• Work instruction: From the entries below, give the number of lines where the word "tree" occurs, and nothing else.

• Records shown:
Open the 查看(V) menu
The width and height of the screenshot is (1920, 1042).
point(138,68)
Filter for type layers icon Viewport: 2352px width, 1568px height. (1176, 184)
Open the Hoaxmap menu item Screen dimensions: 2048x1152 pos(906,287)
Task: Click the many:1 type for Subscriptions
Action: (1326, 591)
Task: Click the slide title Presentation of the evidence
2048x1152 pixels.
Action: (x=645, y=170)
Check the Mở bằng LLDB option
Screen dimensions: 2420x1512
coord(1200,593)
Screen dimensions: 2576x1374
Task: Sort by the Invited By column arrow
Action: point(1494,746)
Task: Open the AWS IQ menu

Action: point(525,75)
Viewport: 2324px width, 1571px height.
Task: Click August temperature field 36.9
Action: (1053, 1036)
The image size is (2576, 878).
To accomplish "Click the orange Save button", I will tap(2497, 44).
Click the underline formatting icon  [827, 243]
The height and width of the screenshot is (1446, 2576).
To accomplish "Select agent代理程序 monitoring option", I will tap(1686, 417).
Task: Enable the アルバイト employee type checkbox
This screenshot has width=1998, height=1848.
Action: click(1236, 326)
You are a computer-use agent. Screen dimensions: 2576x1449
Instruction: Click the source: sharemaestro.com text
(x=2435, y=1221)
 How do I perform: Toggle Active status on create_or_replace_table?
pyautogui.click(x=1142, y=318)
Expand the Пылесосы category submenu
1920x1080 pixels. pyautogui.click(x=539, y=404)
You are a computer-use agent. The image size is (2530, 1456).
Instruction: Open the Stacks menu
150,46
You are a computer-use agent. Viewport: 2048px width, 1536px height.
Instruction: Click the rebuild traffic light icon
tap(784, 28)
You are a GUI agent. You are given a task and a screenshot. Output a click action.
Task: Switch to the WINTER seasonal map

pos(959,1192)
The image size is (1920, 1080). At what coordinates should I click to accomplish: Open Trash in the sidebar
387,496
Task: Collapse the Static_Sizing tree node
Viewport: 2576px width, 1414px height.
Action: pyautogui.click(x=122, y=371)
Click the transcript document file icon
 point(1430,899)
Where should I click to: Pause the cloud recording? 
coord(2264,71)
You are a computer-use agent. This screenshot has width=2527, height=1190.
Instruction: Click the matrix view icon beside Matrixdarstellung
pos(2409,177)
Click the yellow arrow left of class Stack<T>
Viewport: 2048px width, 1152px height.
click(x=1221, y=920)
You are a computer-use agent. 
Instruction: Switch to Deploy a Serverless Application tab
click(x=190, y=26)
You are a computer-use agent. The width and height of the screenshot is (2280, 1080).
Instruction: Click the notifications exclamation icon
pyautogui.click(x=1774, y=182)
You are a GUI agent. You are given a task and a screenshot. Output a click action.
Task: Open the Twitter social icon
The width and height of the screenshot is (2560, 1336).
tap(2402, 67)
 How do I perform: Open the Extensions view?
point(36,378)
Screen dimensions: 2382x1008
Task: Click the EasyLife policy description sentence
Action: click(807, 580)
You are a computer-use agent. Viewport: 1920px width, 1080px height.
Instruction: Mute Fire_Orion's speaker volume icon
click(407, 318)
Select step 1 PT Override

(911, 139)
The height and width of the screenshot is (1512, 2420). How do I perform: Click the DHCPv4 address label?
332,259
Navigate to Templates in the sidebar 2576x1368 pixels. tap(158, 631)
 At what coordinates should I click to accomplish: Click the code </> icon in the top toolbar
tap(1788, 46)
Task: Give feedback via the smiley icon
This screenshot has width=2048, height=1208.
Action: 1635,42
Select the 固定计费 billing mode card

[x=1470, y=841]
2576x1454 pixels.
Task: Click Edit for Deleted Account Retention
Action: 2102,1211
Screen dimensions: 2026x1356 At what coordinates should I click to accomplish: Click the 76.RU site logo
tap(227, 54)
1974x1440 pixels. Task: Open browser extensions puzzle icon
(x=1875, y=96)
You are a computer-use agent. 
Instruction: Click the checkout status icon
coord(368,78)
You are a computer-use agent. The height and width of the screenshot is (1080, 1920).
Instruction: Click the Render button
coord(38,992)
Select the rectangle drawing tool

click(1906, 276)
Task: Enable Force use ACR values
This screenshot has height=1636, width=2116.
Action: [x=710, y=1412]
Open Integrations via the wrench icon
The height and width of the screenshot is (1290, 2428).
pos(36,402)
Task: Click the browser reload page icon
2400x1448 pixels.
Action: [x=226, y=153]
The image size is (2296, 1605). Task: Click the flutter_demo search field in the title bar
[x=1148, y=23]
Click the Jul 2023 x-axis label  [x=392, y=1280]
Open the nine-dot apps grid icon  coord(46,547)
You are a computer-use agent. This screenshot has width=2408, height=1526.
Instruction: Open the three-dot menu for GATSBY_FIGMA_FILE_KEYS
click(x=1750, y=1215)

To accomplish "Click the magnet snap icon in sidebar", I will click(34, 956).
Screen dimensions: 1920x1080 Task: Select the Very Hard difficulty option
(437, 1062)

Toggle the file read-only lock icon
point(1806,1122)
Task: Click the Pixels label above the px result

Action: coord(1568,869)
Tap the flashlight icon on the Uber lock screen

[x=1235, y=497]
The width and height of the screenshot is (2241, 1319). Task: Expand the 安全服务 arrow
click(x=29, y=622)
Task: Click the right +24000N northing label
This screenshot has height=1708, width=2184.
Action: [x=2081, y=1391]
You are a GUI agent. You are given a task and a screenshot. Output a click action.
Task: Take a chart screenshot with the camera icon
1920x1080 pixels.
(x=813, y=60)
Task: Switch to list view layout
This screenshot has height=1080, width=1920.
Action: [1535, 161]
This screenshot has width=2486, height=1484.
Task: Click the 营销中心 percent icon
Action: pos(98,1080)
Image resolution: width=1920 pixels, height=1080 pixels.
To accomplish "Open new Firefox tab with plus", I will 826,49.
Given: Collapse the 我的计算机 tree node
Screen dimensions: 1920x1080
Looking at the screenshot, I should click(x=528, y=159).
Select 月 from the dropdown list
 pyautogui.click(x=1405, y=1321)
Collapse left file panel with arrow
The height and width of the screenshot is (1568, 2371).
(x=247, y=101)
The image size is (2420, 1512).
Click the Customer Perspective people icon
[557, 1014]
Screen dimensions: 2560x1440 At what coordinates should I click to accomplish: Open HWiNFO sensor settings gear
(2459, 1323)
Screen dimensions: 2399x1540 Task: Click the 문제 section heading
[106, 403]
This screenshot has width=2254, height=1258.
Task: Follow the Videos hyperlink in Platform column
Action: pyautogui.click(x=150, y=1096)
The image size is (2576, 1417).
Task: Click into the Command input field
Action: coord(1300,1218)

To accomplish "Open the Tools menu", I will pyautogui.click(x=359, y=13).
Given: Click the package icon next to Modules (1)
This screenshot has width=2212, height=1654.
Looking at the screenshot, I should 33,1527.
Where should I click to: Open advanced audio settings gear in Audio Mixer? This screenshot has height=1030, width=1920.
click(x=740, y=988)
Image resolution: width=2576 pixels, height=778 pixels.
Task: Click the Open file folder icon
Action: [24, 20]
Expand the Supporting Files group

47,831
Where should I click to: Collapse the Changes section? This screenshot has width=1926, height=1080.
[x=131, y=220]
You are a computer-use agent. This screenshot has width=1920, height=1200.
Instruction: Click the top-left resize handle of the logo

• Answer box: 2